I'm a weird guy. Crazy athleticism isn't as attractive to me as a smooth up and under move- so keep that in mind, too.

banandy: Looking at the upcoming western conference playoffs...which team poses the most problems for the Spurs?

I ask this, because I think the Spurs are the only team that could handily sweep the Clippers in a playoff matchup.

SpursFanSteve: I'm glad you think so. I think that might be a bit optimistic, even for a Spurs fan. You must be one of those closeted Manu lovers- it's ok. Come out. There are multiple communities and maybe even a religion or two devoted to the man. His chiseled Argentine face. The shiny bald spot on the top of his head, his ability to pass, the way he always goes left and everyone knows it but still can't stop him- even his giant..... schnoz. A truly majestic creature. Like the rarest of Pokemon. (Too far?)

Anyway, on to your actual question- Memphis and Minnesota to me are the two biggest matchup nightmares. If Lamar Odom starts playing well for Dallas, maybe throw them up there too. Teams with two big men who crash the glass and can score, and solid wing defense are tough for us. If you can find a way to pack the paint against Tony Parker and keep us from shooting three's, you're going to give us problems. Minnesota has already done it this year and Memphis did it all last series- and while a healthy Manu would have helped, I'm not sure he would have put us over the edge. That being said, I think that we could have beat Dallas and OKC last year. OKC this year, too.

UC.Clipper: As the age of the Big 3 climbs, will the Spurs consider a fire-sale to rebuild the team?

SpursFanSteve: I don't think there's a chance in hell Manu, Parker, or Duncan go anywhere unless they ask to- and I don't see any of the three of them asking to.

Presuming they don’t stumble upon another first round, first overall, pick.

twistedwrister: Can we trade VDN + Jumbaco for your coach?

SpursFanSteve: Sorry to disappoint, but Pop isn't on the block. Those jumbaco ads, though...let me make a phone call. We can work something out. I really shouldn't make trades when I'm hungry.

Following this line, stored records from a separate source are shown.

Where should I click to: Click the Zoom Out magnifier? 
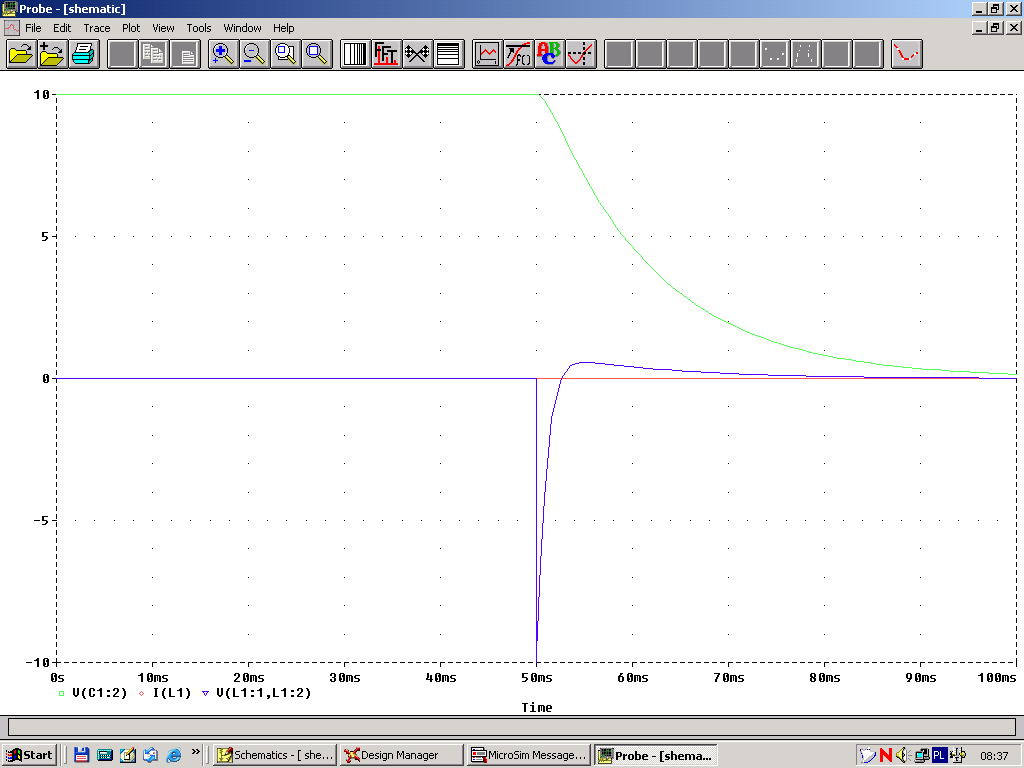click(254, 54)
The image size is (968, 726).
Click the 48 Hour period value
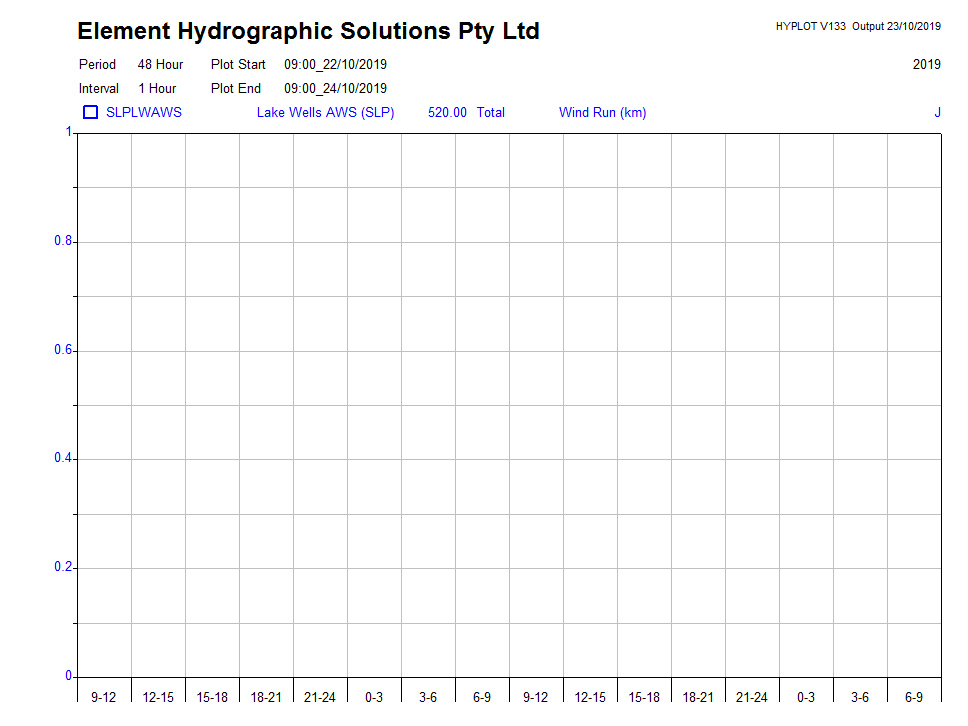tap(160, 64)
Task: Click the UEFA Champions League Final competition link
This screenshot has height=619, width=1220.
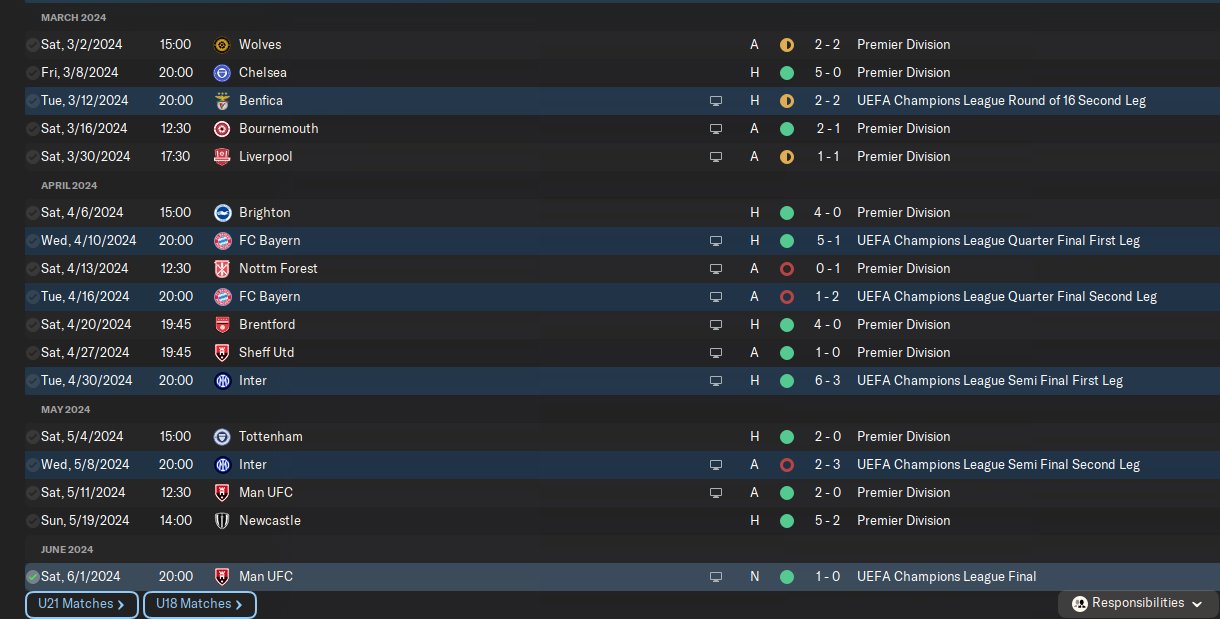Action: 946,577
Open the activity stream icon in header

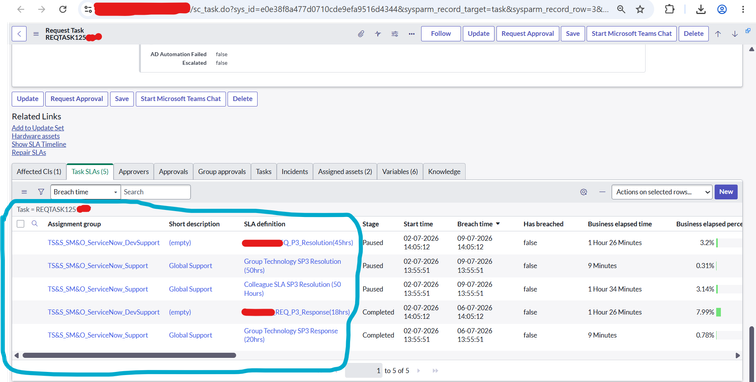[378, 34]
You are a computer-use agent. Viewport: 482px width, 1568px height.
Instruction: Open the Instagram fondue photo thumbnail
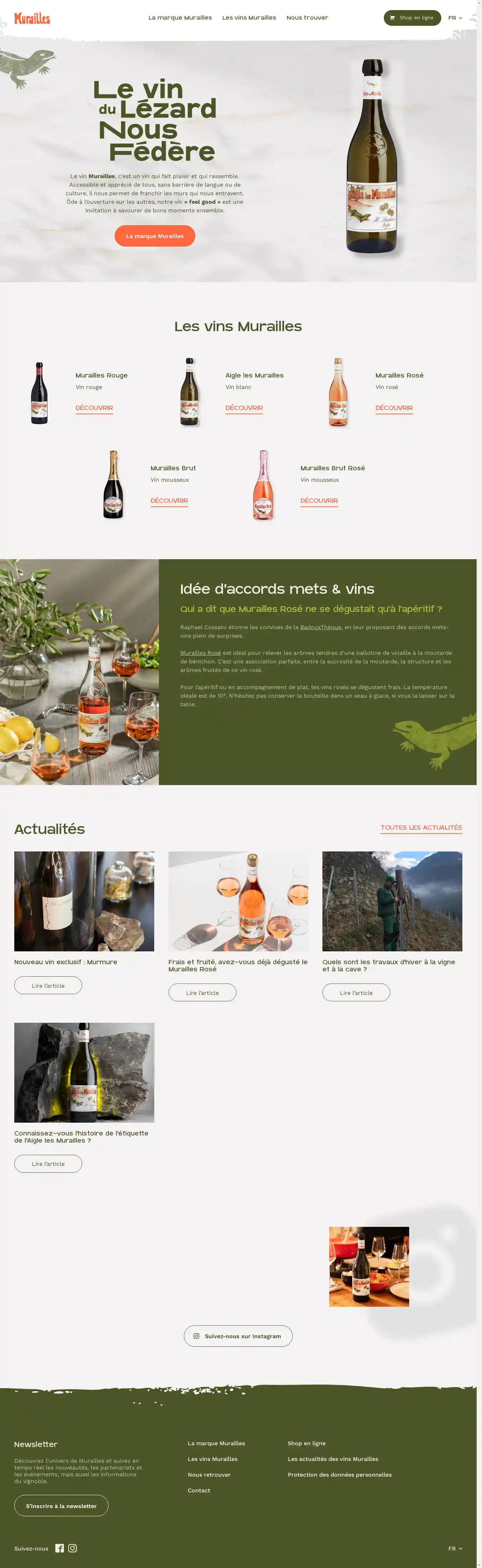point(369,1267)
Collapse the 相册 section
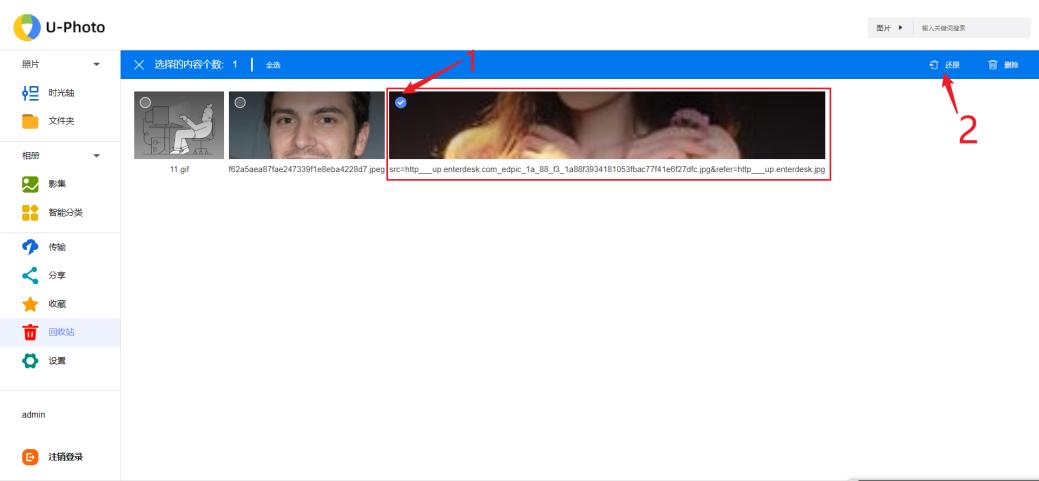Screen dimensions: 1039x481 tap(97, 157)
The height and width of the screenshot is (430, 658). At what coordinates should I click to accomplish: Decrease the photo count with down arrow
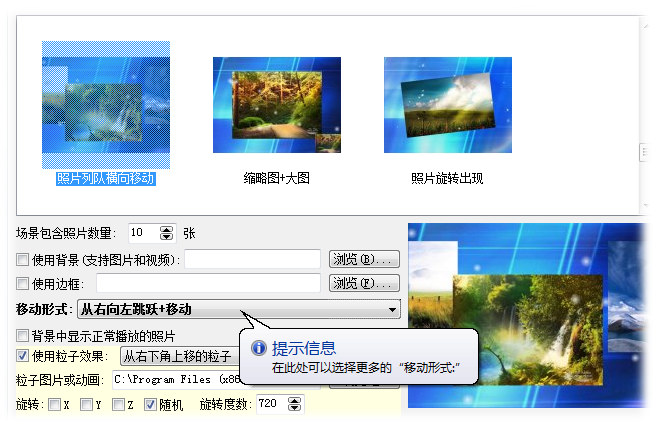pyautogui.click(x=167, y=237)
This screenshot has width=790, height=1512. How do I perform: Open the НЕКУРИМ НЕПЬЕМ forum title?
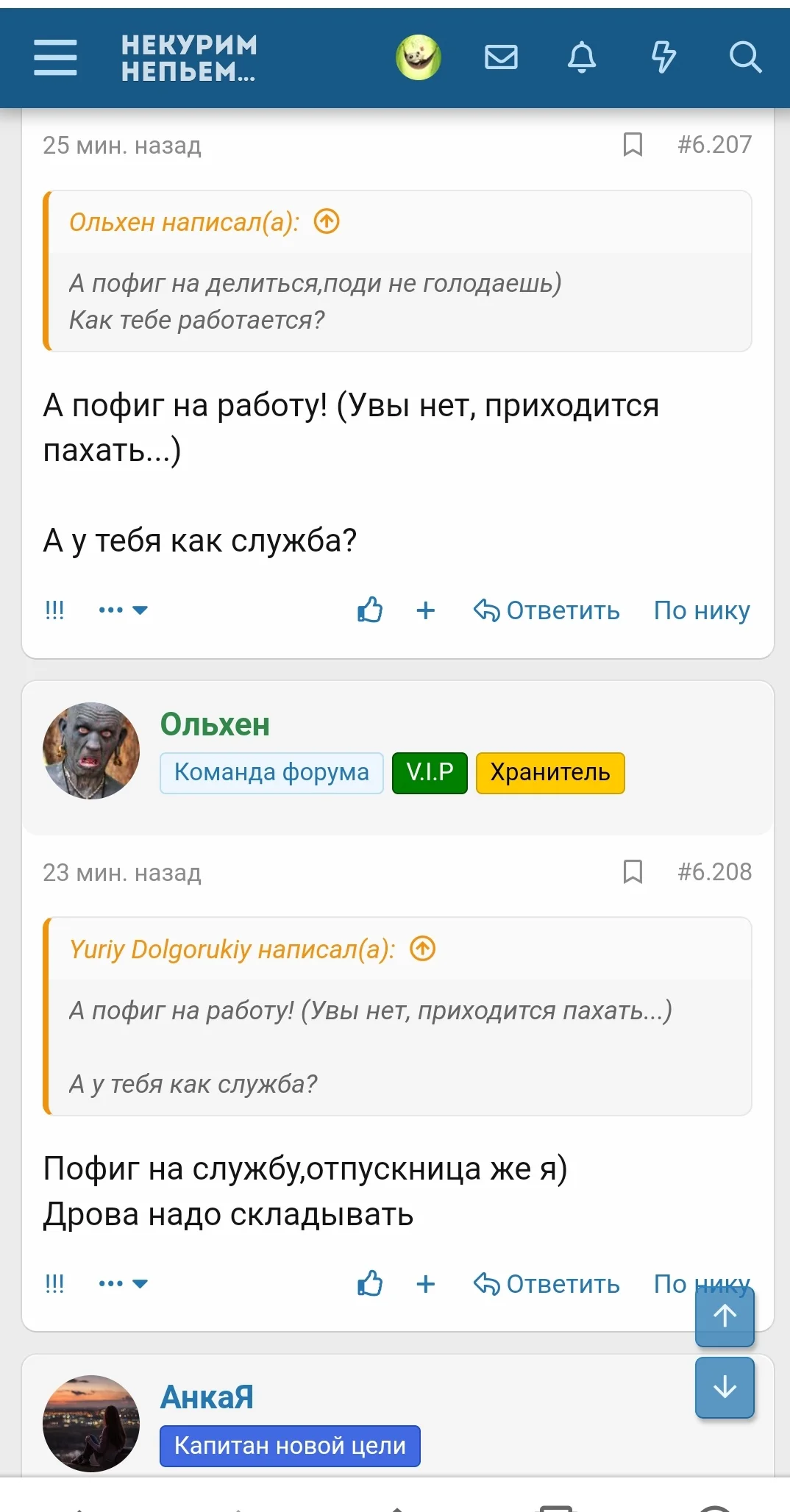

shap: There has been some debate about the order of the big three on your team.. Until quite recently it felt like Manu had stepped into the spotlight overshadowing an aging Tim Duncan, but with Manu’s constantly wavering health and Tony Parker’s knack for leadership (already a finals MVP), who would you say is the current leader of this team? Or without high maintence egos, does that even matter anymore?

Also..

The Spurs are lauded for their incredible culture within management, and the team in general. The idea of "changing the culture" has been a big sentiment within the Clippers the past couple of years.. As someone who has seen proper maintenance of a winning culture, how do you see the recent direction of the Clippers and their attempts to maintain a winning atmosphere?

SpursFanSteve: Both of these are really good questions. Let me tackle the first quickly: Manu Ginobili is our best player. This is Tony Parker's team, but Tim Duncan and Gregg Popovich built it. There aren't really any egos, though, which is nice. Since Pop built it that way, I guess you could say it's his team, but you only gave me three options and Manu and some of the other's keep saying it's Tony's team so I'll have to agree with them.

The second question. I'll be honest- I haven't followed the Clippers enough to know what direction you're heading in. I think you overpayed for Caron Butler, I think Kenyon Martin was a great signing. The Chris Paul trade was a total steal. I really liked Eric Gordon, but I'm not sure he'll ever be a "franchise player" and I think Paul is, or is at least a lot closer to it. I think for the most part the right moves have been made, but it's too early to tell. Sometimes, franchises make the right move at the wrong cost. It's good for owners to be willing to spend money, but if they spend too much it can send the team spiraling in the wrong direction.